Source : I have a Banana-Pi SBC https://www.banana-pi.org/en/banana-pi-sbcs/175.html and... it works, running Linux proper, with a desktop environment, which is in itself pretty cool IMHO but damn, you have to be patient. That being said "just" already being at that stage on economically affordable hardware is amazing. We are probably not far, say few years at most, with usable RISC-V chips for mundane tasks, e.g. text authoring, coding, Web browsing, but don't expect compilation of a browser, Blender, or gaming on this for few more years. IMHO it will go fast because it's catching up so the path is rather well laid down, which is much harder than innovating and pushing the envelope.

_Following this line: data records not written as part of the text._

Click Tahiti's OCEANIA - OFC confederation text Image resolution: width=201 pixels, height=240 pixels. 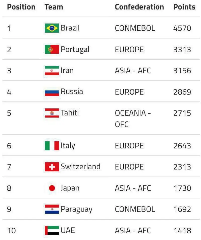tap(133, 119)
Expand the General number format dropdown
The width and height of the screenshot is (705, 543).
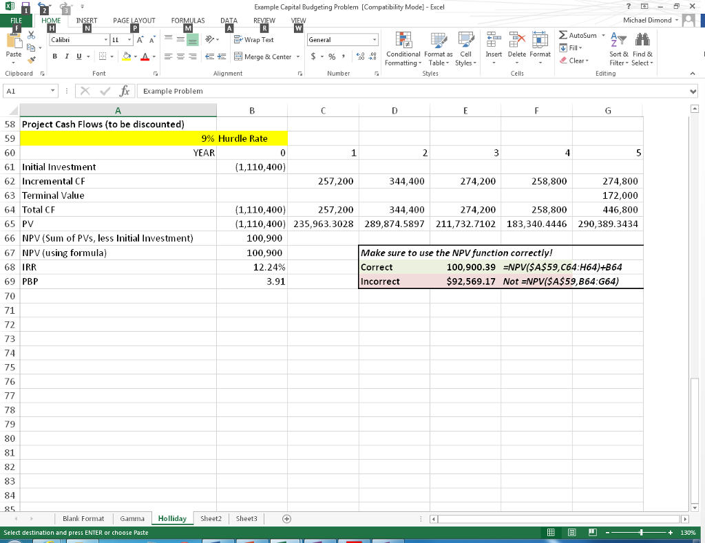coord(375,40)
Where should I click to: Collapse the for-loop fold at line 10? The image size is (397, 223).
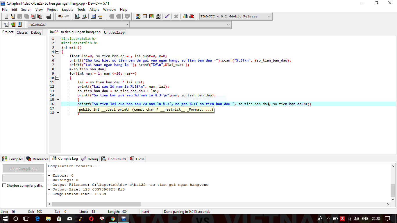(x=57, y=78)
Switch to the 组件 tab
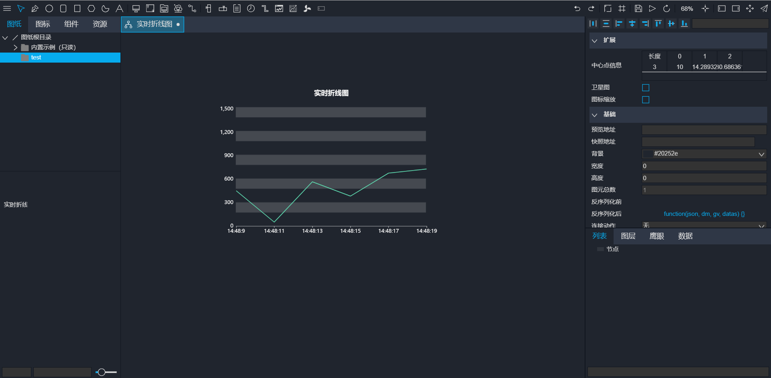This screenshot has width=771, height=378. [x=71, y=24]
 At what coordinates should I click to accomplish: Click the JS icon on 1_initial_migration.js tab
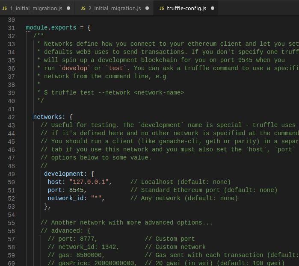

[–] WhiteQuasar@lemmy.ml 2 points 13 hours ago (4 children)

I wonder if the US is trying to slow down the development of RISCV in order to mantain egemony over chip production. I think RISCV poses a big "security" flaw for them being totally open source.

[–] BeardedGingerWonder@feddit.uk 1 points 10 hours ago (1 children)

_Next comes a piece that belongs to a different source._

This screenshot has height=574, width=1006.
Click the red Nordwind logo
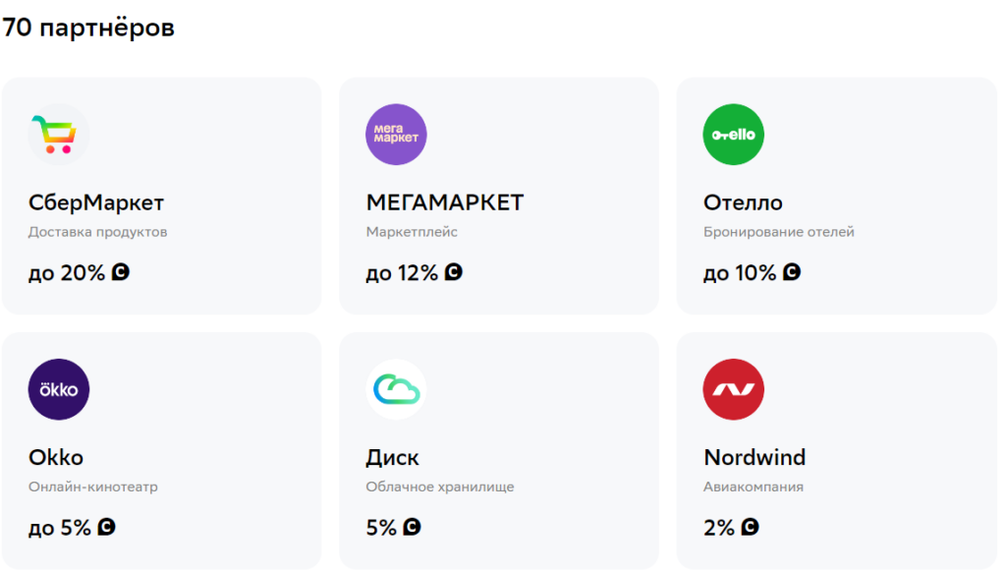tap(734, 389)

In what way does it pose a big security flaw? And what are you basing the thought that the USA are slowing down development?

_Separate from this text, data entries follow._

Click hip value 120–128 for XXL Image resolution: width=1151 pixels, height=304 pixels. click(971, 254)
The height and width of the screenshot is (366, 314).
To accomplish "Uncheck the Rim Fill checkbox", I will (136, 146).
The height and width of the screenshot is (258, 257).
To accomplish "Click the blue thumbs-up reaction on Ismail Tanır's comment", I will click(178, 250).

[–] WhiteQuasar@lemmy.ml 1 points 2 hours ago* (last edited 2 hours ago) (1 children)

Being an open source architecture gives everyone (China, Russia, Iran, North Korea and basically everyone else the US doesn't like, which apparently is most of world) the freedom to innovate at a fast pace, this is what I mean by security flaw. My thought that they could somewhat try to slow down the development is based on the rational thinking that 1. They are actually leading the chip develpment and 2. if someday everyone gets high performance chips (which is still not the case with RISCV yet) than everyone can get better defense industries, better intelligence systems, better military equipment. I'm not implying that they are actively doing it but that it might be in their interest to do so to maintain some kind of military egemony over their enemies, or at least to never be in a significant gap with anyone.

[–] BeardedGingerWonder@feddit.uk 1 points 1 hour ago

Risc v is an instruction set architecture not a chip design, the actual hardware implementation of any given risc v processor won't necessarily be open source and available to all, it's just a guarantee that if the spec is implemented then code compiled for risc v will run on a RISC V processor.

China has had access to x86 for years, they've not been able to implement a chip on par with current gen AMD or Intel chips.